Bacq, Bovais et moi-même avons également analysé comment une socialisation intensive étayait le système de prise de décision de l’une des plus importantes banques coopératives en Europe, désireuse de répondre aux besoins de ses membres et clients et de soutenir le développement socioéconomique local tout en conduisant des activités bancaires rentables. Des formations approfondies sur plusieurs années destinées aux dirigeants seniors venaient instiller et renforcer leur implication en faveur du double objectif de l’organisation, et le système de promotion interne les récompensait sur la base de leur engagement avéré pour atteindre ce double objectif (Bacq et al., 2018).
4. Et demain ?
L’histoire du capitalisme est associée à des progrès remarquables en matière de santé et de richesse au niveau mondial, mais aussi à des inégalités persistantes, et même croissantes (Deaton, 2013 ; Piketty, 2014). La crise financière qui a bouleversé l’économie mondiale à partir de fin 2007 n’a fait qu’accentuer ces inégalités entre les 1 % les plus riches et 75le reste de la population (Stiglitz, 2012). Le récent rapport sur les inégalités mondiales indique qu’entre 1980 et 2016, 1 % des personnes les plus riches ont engrangé 27 % de la croissance du revenu global, quand la moitié la moins bien lotie de la population n’en récoltait que 12 %. Au cours des trois dernières décennies, les inégalités de revenu ont crû presque partout dans le monde, y compris en Europe (Alvaredo et al., 2018). En outre, cette montée des inégalités sur le plan économique s’est doublée d’une profonde fracture sociale et d’une crise environnementale. Le néolibéralisme est, en outre, associé à un phénomène d’exclusion sociale croissant, et les disparités entre groupes sociaux concernant l’estime qu’ils ont d’eux-mêmes ne cessent d’augmenter (Lamont, 2018). Dans le même temps, nous assistons aux conséquences mondiales de ce que beaucoup appellent désormais l’« Anthropocène », terme utilisé pour désigner l’époque contemporaine caractérisée, depuis les débuts de l’industrialisation, par l’impact croissant sur la Terre de notre activité humaine comme « force géophysique globale » (Steffen et al., 2007). Certains chercheurs insistent sur le rôle du capitalisme dans ce processus et proposent en conséquence d’utiliser le terme de « Capitalocène » (Malm, 2016 ; Moore, 2016).
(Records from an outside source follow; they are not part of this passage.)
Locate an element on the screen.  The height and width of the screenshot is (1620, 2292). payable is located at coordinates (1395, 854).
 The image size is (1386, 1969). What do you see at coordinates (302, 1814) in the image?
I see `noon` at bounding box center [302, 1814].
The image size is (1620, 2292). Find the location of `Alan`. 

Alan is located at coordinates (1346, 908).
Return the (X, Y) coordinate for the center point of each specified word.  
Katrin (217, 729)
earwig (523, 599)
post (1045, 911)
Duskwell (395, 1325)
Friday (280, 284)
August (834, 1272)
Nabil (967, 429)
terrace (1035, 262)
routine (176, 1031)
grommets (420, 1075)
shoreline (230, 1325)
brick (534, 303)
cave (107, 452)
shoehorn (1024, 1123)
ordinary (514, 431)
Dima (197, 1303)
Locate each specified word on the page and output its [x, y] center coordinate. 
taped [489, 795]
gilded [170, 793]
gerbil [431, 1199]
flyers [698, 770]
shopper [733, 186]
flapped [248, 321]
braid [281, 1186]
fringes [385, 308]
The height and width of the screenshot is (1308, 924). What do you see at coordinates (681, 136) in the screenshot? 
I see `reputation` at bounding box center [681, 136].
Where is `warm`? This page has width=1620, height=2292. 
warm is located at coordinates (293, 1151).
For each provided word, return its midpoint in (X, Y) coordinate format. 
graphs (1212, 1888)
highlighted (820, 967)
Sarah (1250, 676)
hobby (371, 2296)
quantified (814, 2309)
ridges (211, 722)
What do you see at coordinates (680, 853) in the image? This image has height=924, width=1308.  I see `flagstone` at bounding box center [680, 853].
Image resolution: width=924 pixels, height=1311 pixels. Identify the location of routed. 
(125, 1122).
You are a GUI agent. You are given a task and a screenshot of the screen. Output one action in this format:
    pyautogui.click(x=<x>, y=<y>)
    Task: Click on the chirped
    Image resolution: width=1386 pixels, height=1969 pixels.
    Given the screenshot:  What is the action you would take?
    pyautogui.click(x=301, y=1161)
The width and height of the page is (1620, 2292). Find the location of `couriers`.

Dans ce contexte, le mode d’organisation hybride offre le moyen de favoriser l’intégration de principes sociaux, environnementaux et financiers au sein des entreprises. Il est aussi potentiellement capable de transformer notre système économique et de permettre de reconnaître que les individus et les organisations peuvent enrichir la société de multiples manières, au-delà de la seule création de valeur financière (Battilana, 2015 ; Battilana et al., 2012). Cela dit, le mode d’organisation hybride présente un défi majeur pour les entreprises : celui de poursuivre conjointement des objectifs sociaux et économiques au sein d’un écosystème qui n’est pas encore complétement prêt à leur faciliter la tâche. Les études que j’ai présentées dans cet article suggèrent toutefois qu’il est possible de surmonter ce défi. Les recherches futures devront étudier de façon plus approfondie les facteurs qui favorisent l’émergence et le développement des organisations hybrides, ainsi que les différentes approches qu’elles adoptent pour assurer la poursuite conjointe de leurs objectifs, dans des contextes institutionnels divers (Zhao et Wry, 2016). Ces recherches auront d’importantes implications à la fois théoriques et pratiques (Mair et al., 2016), non seulement pour les entreprises sociales, mais aussi pour 76les entreprises, de plus en plus nombreuses, qui cherchent à poursuivre conjointement objectifs sociaux, environnementaux et financiers.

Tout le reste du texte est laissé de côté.